BAKERSFIELD, Calif. (KGET) — Election integrity has been the topic of discussion in the United States for a few years now. The topic came to the Kern County Board of Supervisors on Tuesday — specifically, what to do with the $224,000 contract with Dominion Voting Systems – a company that has been the target of conservative groups that say the company’s equipment is vulnerable to tampering and fraud.
Kern County’s contract with Dominion is up for renewal and must be resolved one way or another before the June primary. At this juncture, Kern County Auditor-Controller-County Clerk Mary Bedard told the board Tuesday, there’s really no option but to renew the Dominion contract..
“We wouldn’t be able to conduct the elections in 2022; this is the equipment we have,” Bidard said as catcalls rose from the gallery behind her
“Once again, I’m going to ask the audience to refrain” from interruption of the speaker, Supervisor Zack Scrivner said.
In the end, that’s what the Board voted to do: Unanimously approve the new contract, 5-0 — but not without hearing from a procession of speakers urging the Board to reject the Dominion system.
One of those expressing opposition was Duetta Anne Reilley, dressed in red, white ane blue bunting.
“There’s a bunch of the military, that’s the Q team, they caught everything, live, as the corruption happened, in 2020, and before,” Reilly said. “This is how elections have been stolen worldwide for quite some time. But it’s been caught by the Q team. I saw it. I saw the evidence.”
Val Olsson was succinct.
“My understanding is that Joe Biden is our president because of Dominion software. So that’s all I needed to say,” he said, stepping away from the podium.

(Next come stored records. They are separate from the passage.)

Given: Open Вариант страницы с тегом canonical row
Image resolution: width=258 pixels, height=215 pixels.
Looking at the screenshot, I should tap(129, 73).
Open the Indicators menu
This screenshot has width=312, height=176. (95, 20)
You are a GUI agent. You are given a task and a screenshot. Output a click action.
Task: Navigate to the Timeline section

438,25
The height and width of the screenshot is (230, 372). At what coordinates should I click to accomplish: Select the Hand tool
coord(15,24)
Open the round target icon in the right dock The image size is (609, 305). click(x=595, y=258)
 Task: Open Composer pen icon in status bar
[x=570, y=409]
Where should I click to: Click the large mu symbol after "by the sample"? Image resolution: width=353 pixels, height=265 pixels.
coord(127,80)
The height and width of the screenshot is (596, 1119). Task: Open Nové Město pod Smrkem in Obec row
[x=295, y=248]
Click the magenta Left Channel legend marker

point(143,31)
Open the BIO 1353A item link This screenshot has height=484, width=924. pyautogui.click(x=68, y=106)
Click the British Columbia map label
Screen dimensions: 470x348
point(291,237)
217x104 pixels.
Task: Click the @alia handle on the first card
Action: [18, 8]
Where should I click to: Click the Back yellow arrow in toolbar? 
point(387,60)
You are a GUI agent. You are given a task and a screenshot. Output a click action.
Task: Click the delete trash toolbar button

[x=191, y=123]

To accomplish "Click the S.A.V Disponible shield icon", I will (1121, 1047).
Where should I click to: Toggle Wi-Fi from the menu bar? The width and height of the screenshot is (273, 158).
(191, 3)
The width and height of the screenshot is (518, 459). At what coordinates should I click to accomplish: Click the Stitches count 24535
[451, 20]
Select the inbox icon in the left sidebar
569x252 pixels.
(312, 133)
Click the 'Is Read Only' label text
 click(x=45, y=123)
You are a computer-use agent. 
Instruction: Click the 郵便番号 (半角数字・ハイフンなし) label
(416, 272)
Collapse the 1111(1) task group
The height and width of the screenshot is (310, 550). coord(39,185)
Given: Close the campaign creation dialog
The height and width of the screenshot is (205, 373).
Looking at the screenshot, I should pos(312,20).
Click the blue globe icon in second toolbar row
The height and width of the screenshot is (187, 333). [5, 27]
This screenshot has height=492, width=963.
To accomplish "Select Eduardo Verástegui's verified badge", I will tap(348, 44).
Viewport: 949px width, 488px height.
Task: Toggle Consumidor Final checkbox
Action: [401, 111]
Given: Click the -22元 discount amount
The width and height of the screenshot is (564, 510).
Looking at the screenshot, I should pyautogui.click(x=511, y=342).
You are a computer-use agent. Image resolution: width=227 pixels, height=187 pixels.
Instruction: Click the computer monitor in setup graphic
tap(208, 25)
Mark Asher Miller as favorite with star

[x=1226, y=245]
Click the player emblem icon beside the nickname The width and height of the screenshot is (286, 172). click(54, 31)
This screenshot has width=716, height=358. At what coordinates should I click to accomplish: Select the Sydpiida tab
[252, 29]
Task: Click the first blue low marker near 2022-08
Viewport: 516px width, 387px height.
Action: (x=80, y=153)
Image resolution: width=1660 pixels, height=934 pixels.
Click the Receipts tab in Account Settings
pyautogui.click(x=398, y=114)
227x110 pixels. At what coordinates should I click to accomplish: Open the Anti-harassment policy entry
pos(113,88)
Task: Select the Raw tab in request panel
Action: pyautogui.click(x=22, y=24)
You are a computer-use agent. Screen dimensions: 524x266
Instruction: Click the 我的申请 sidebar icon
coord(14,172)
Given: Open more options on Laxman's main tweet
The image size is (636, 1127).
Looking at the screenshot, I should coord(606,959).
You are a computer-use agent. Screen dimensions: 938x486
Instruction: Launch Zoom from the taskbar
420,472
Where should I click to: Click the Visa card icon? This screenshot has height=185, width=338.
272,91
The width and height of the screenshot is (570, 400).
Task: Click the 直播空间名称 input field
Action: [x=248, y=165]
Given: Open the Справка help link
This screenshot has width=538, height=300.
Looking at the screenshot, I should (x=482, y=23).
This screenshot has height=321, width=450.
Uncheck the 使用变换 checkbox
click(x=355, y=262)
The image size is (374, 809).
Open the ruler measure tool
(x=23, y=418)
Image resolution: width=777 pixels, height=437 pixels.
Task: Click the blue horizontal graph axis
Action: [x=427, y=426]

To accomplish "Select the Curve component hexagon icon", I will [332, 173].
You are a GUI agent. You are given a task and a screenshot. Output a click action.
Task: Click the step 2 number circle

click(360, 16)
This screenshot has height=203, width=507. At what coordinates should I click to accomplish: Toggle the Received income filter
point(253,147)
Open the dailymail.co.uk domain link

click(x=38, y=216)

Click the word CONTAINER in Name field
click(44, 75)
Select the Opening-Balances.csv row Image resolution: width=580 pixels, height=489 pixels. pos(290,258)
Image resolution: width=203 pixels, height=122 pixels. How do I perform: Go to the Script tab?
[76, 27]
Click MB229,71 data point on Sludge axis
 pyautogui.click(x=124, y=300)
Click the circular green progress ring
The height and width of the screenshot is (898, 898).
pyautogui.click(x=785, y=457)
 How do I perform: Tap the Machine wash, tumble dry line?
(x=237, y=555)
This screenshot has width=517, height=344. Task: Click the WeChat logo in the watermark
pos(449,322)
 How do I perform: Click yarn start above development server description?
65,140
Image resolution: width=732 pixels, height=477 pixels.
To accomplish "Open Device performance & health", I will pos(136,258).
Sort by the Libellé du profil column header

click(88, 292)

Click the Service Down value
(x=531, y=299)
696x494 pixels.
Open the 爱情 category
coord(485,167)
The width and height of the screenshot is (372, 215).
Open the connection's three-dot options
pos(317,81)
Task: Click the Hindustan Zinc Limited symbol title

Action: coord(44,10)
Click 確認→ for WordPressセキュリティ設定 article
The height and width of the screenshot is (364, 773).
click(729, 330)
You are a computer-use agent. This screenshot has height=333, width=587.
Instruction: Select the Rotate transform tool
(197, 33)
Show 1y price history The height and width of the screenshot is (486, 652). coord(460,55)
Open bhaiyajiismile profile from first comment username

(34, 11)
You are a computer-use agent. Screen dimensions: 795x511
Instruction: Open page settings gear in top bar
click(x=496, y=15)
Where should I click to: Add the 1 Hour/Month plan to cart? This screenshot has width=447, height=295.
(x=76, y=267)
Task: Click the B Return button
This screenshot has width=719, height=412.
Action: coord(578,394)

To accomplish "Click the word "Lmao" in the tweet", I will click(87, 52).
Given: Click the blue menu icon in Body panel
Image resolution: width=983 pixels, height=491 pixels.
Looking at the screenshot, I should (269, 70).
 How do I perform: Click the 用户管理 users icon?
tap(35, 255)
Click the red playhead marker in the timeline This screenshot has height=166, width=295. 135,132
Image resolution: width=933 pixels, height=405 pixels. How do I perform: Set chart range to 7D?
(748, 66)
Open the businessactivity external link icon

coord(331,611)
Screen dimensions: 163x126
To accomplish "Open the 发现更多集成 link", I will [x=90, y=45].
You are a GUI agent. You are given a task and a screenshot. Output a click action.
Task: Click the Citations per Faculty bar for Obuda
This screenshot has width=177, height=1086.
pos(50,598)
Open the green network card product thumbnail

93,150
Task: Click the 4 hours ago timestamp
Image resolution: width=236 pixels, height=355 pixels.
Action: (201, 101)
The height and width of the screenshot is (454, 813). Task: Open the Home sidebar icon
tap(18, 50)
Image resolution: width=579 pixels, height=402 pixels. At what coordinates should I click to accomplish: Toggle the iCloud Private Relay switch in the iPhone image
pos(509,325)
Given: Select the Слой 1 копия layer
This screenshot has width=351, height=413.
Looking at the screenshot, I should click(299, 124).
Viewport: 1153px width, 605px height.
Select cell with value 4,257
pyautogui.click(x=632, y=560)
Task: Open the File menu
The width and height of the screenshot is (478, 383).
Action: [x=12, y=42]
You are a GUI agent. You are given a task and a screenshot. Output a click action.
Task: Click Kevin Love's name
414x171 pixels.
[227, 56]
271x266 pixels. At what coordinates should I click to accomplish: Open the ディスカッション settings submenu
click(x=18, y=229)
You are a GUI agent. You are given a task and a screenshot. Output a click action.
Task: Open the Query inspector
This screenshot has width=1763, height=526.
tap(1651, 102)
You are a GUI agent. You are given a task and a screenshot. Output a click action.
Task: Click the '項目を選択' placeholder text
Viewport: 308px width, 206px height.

However, painstaking analyses but state and federal authorities found nothing amiss with Dominion machines, as Bidard pointed out.”
“There were thorough investigations,” she said. “Former Attorney General William Barr had stated in 2020 that both the DOJ and the FBI had looked into these charges, the Department of Homeland Security has also looked into these issues, and they did not find any substantiation to the charges.”
Paul Linfesty was one of the few speakers who did not call for rejection of the contract.
“We need to keep an open mind, especially since the official election results showed, in the (September vote on whether to recall Gov. Gavin Newsom) that the recall went through in Kern County by over 50,000 votes,” he said. “So that sounds about right what you would expect in this county.’
Why, Supervisor David Couch wanted to know, was the county only now considering the contract, two months before the state primary election, and too late to realistically choose any other course?
Bidard’s answer: Ambiguity in the previous contract.
“The five-year repayment of the annual license fee was perhaps the issue that caused whatever the ambiguity was in the original contract,” she said.
“You thought it was going to continue on an annual basis?” Couch asked her.
“On an annual basis, yes,” she answered.